Arrange the lines as a Markdown table with the columns Row and Line, leaving out any blank lines. Begin with the line containing "This screenshot has height=447, width=1026." and continue through the line containing "click(x=576, y=409)", and include only those lines.

## Begin Records to use

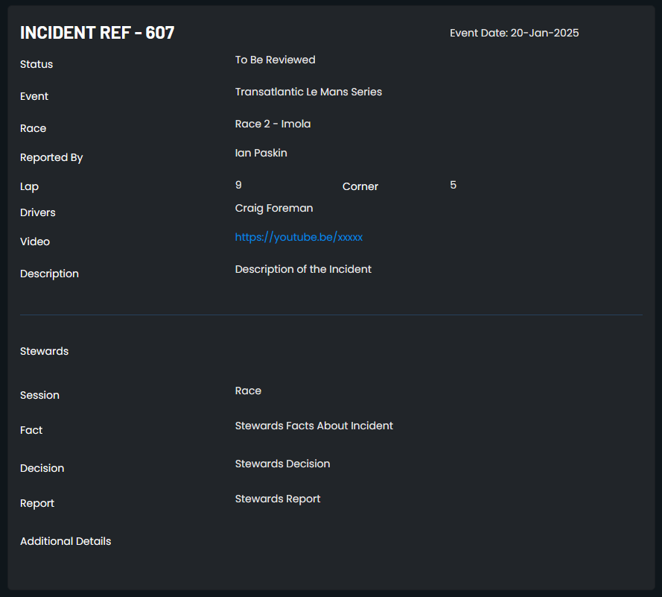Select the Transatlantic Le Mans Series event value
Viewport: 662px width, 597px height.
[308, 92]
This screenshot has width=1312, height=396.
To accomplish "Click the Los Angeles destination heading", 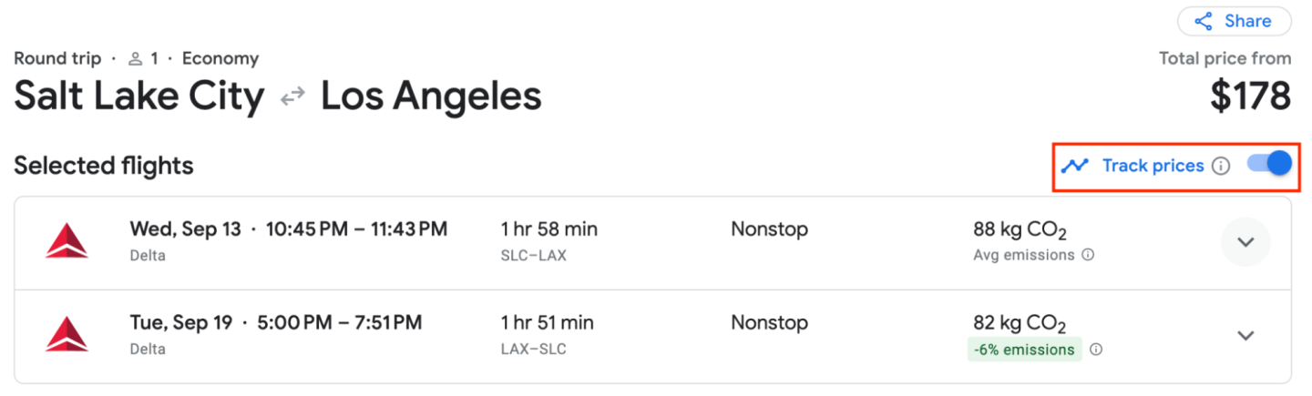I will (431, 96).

## End Records to use
## Begin Records to use

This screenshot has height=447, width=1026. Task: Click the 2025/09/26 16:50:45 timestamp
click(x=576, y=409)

## End Records to use

**Completed exercise:**
| Row | Line |
|---|---|
| 1 | This screenshot has height=447, width=1026. Task: Click the 2025/09/26 16:50:45 timestamp |
| 2 | click(x=576, y=409) |